__TRY IT__:
Below are lines of records; copy exactly those from the one containing "The width and height of the screenshot is (736, 441)." through the one containing "768x553 pixels.", leaving the pictures behind.

--- PROVIDED RECORDS Enclosed Below ---

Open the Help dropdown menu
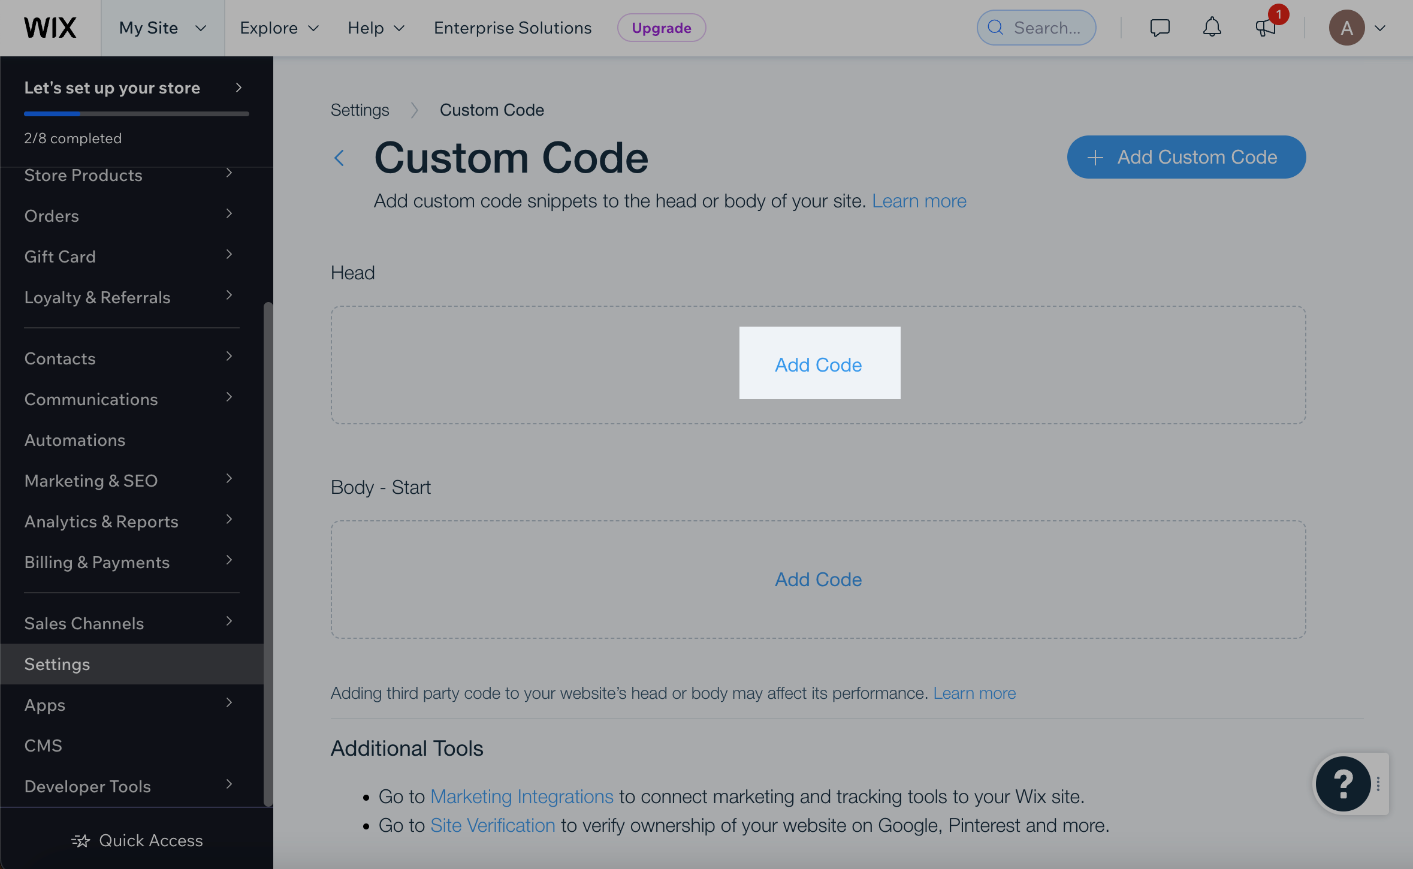Viewport: 1413px width, 869px height. pos(376,28)
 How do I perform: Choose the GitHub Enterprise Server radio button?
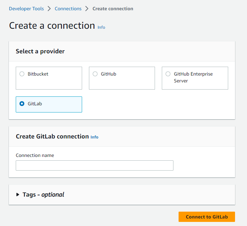click(168, 74)
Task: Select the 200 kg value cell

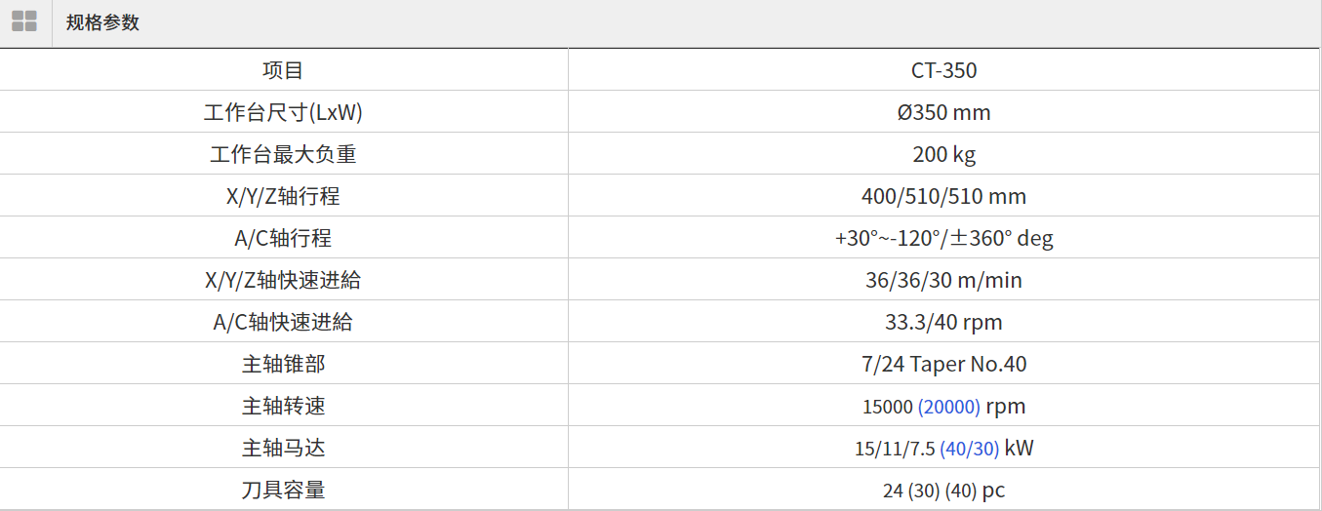Action: pyautogui.click(x=943, y=154)
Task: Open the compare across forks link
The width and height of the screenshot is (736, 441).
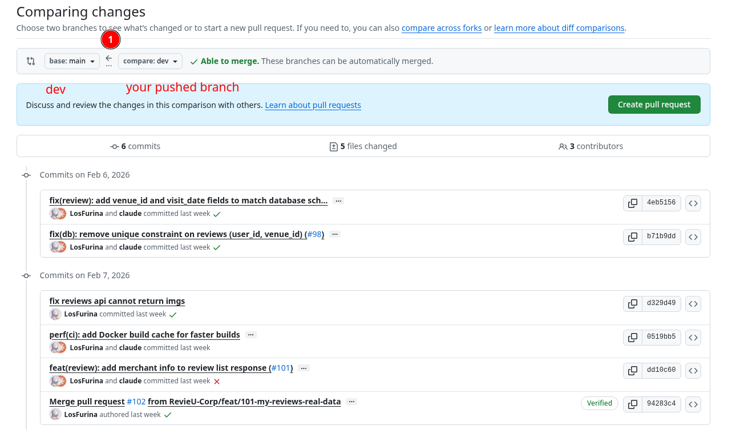Action: [442, 27]
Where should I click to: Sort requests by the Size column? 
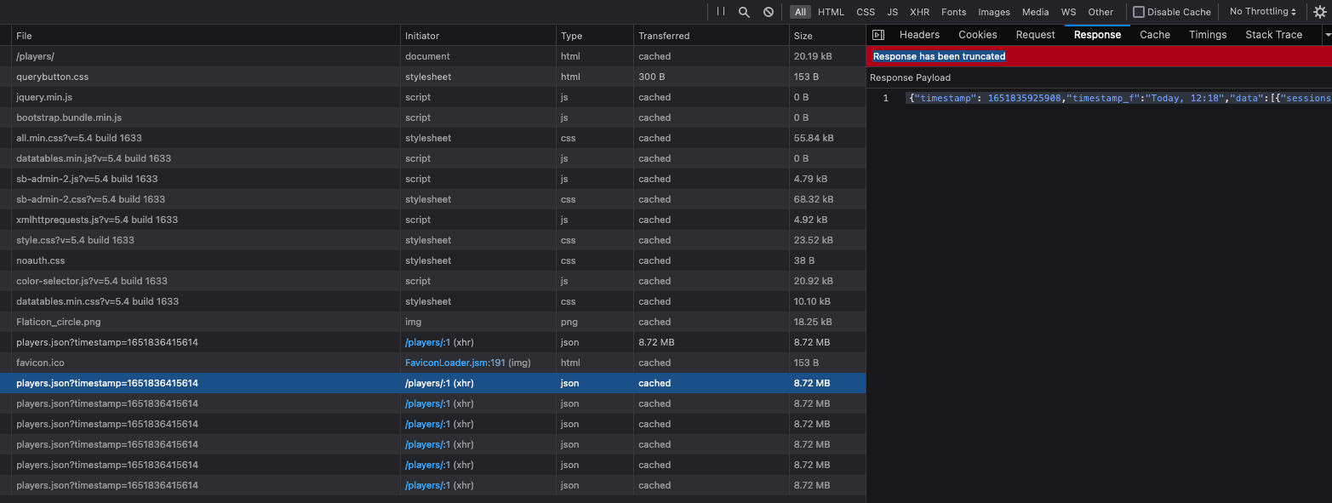coord(800,36)
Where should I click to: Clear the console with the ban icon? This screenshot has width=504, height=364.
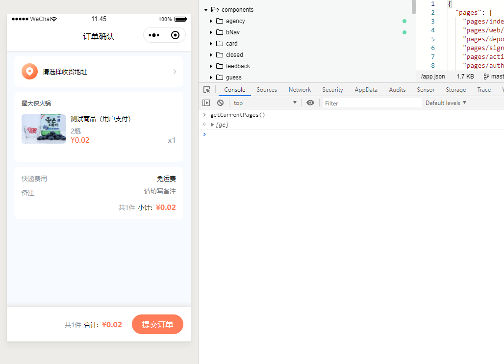coord(220,103)
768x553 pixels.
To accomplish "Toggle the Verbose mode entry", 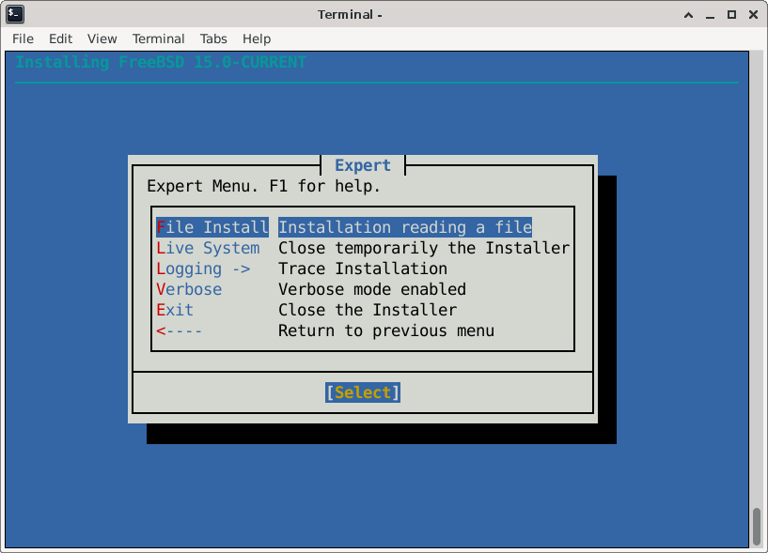I will tap(189, 289).
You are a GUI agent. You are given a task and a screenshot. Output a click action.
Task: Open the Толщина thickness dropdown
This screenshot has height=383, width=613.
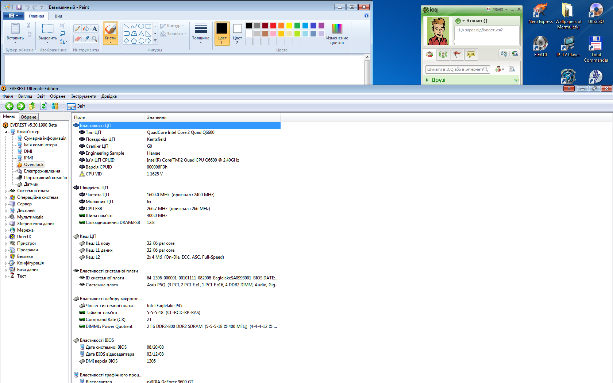coord(201,34)
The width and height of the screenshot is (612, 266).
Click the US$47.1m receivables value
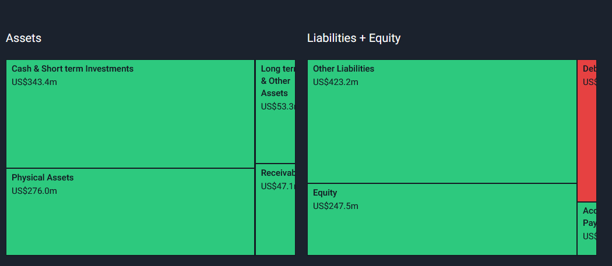(278, 186)
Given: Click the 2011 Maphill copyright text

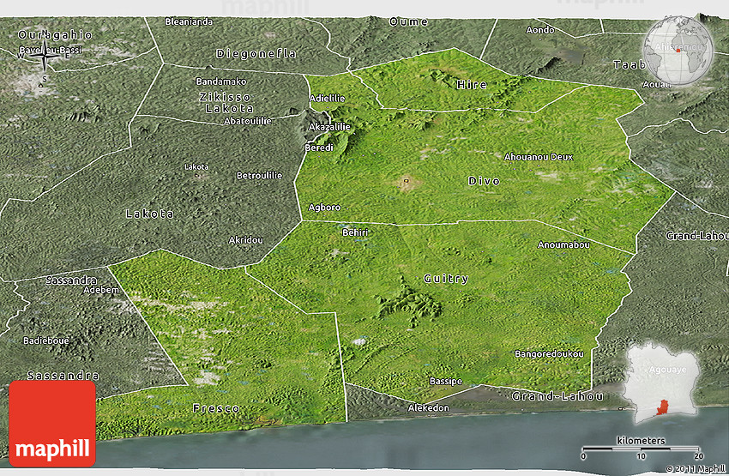Looking at the screenshot, I should click(694, 468).
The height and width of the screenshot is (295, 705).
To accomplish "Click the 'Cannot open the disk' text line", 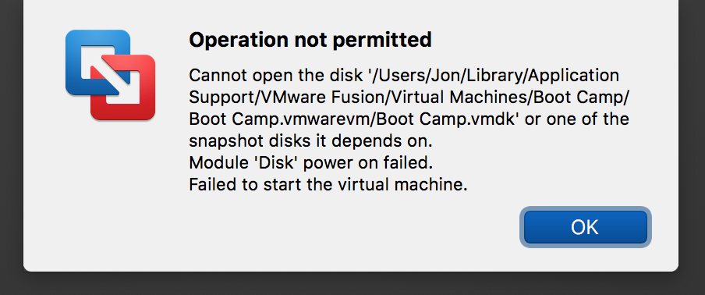I will tap(404, 76).
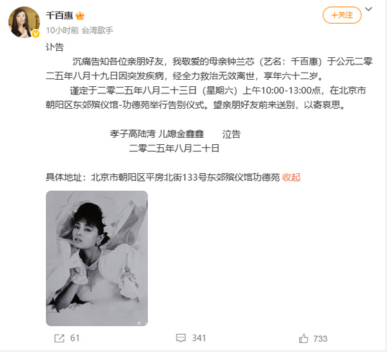
Task: Follow the account with +关注 button
Action: 342,15
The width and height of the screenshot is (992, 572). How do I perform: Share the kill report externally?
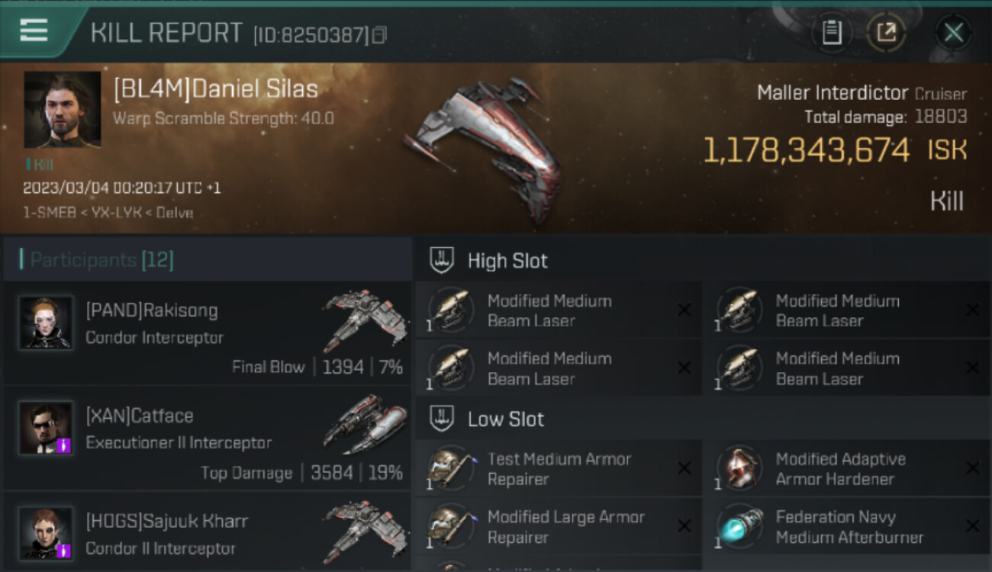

--- End of Enclosed PROVIDED RECORDS ---

__WRITTEN ANSWER__:
The width and height of the screenshot is (736, 441).
Action: [442, 27]
Where should I click to: Sort requests by the Size column? 
coord(800,36)
Where should I click to: Clear the console with the ban icon? This screenshot has width=504, height=364.
coord(220,103)
768x553 pixels.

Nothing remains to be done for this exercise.